More Evidence of the Importance of Smart Clients

"Six Apart Ltd.'s TypePad blog hosting service went down for the day last Friday following a failed storage upgrade. Affected customers included Major League Baseball's MLB.com site, which hosts all of its blogs with TypePad. In addition, the del.icio.us bookmark-sharing service that Yahoo Inc. just bought suffered days of problems last week after its data center lost power."  -- Infoworld.

The interesting thing to note is that many of the AJAX dazed tout centralized deployment and management as one of the driving factors behind browser based web apps.  But as we can clearly see, centralized deployment means that you create a centralized point of failure for all users. 

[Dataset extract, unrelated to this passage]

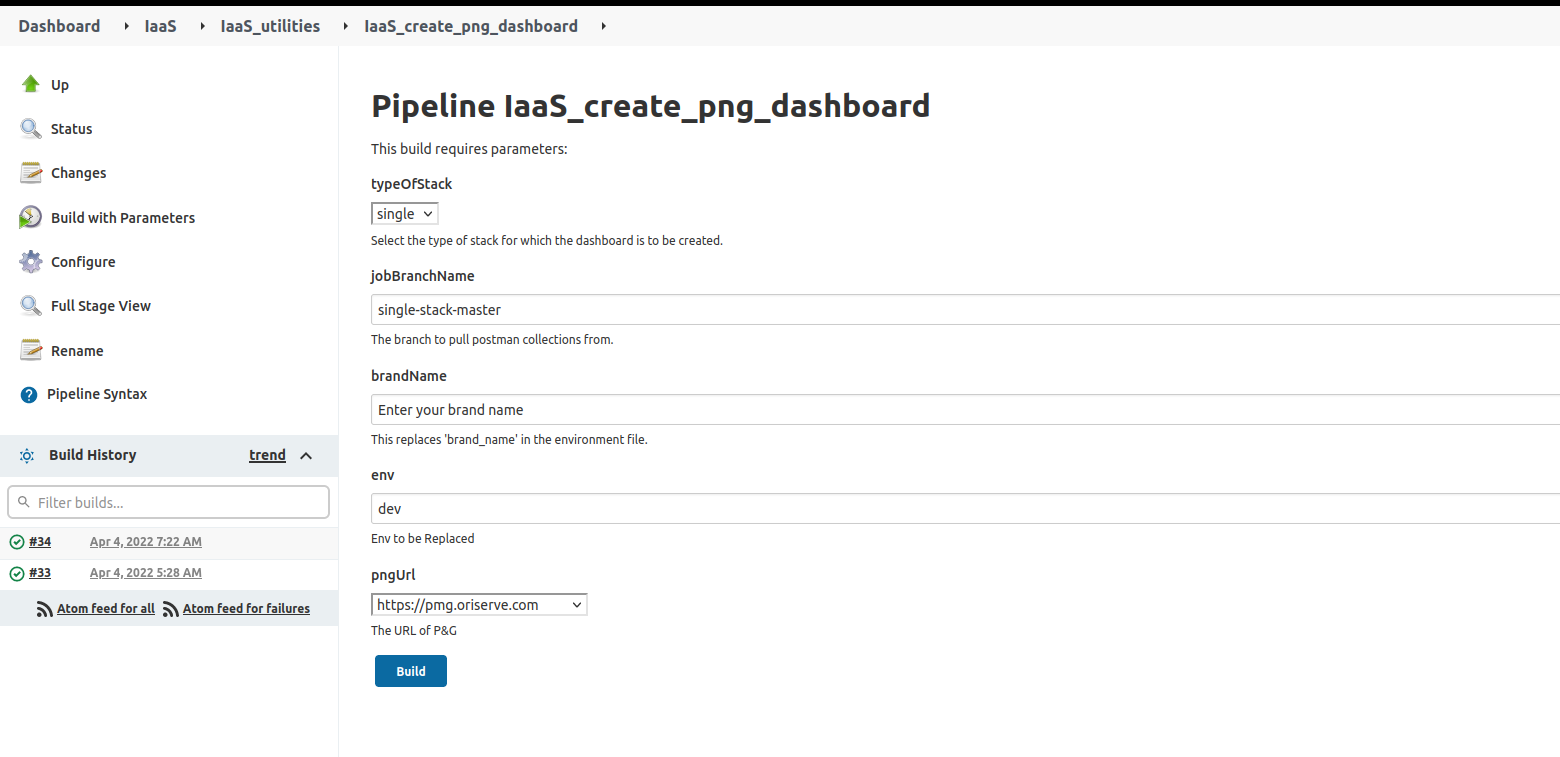
Task: Open the build history trend link
Action: coord(267,455)
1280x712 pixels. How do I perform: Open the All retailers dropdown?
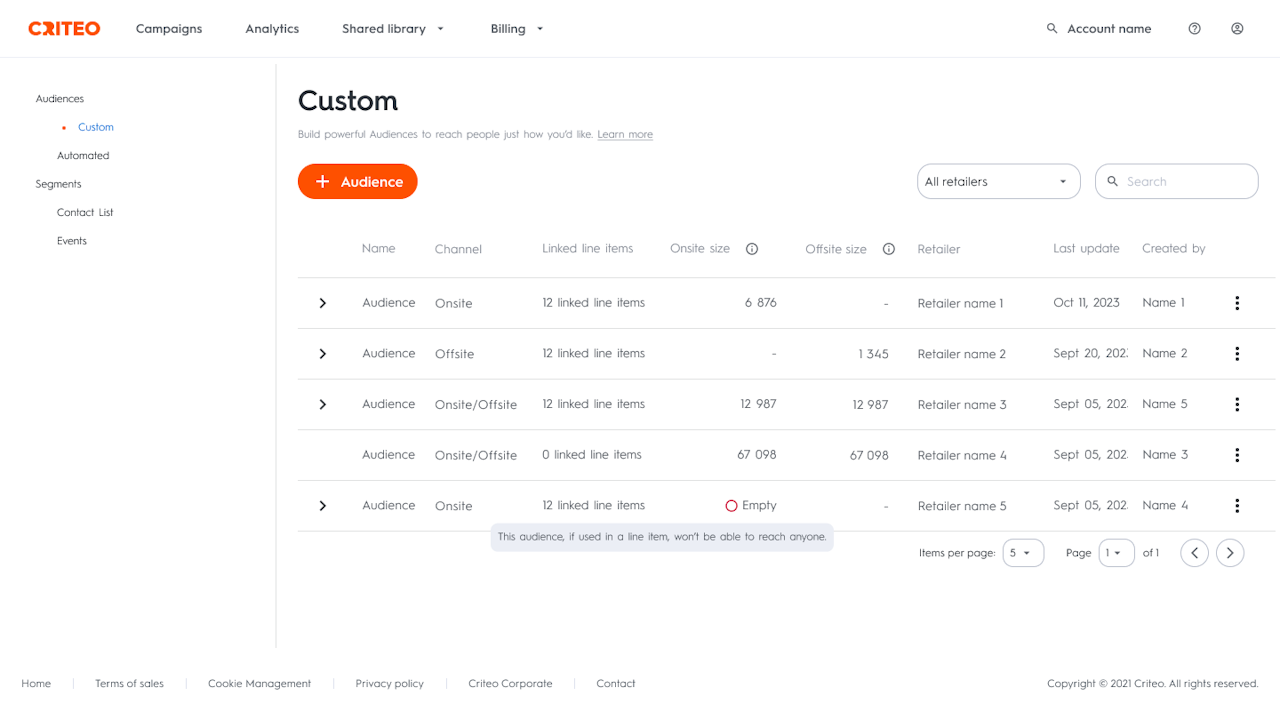pyautogui.click(x=998, y=182)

I think it was The Wrath of Khan where we learned that "The needs of the many outweigh the needs of the few, or the one".  Apparently some organizations didn't see that movie.

3 Comments

  • There are very few fat clients (I'd rather call it this way, there's nothing smart in smart client) which are not dependent on remote servers. Without Internet connection, most fat clients are worthless.

    It certainly wiser to have mirror sites, fault tolerant systems to ensure the server is up. Then thin client is the prefered choice. People the world over are tired of the high total cost of ownership they have to face with so many software installations.

    It's a nusance and we all know it.

  • Amitai,



    I can agree with you that installing a fat client can be troublesome, however, can you honestly say that you rely totally on web apps? I rely on them more and more, but for truly important things, I find I always need a smart client. At the very least, I believe the great web apps out there need to make the content available for download to the true owner of that content. At the very least for personal backup means.



    I also disagree with you regarding the reliance of fat clients on a remote server. Take for example RSS aggregators or email. Have you ever sat on a plane and watched as the person next to you uses that time to go through hundreds of emails, replying to them, deleting them, etc? If so, that person may have been me. As soon as I "plug in" all those new emails are sent, and all deleted items are deleted. Try that with a web app at 30,000 feet. And sure, I realize that scenario will change when broadband is release to airlines, but there is a multitude of scenarios I can think of where a fat client is simply necessary,



    My 2 cents.



    jw

  • What happened to the term "windows program"? We must now call them smart clients? I wanted to comment on your HP driver post but the comments are closed. Hp is the most infuriatingly stupid company in this regard, even if they change the policy it will take place at glacial speed. I generally won't buy hp computers for this reason. I've had this problem with every hp device I've ever bought.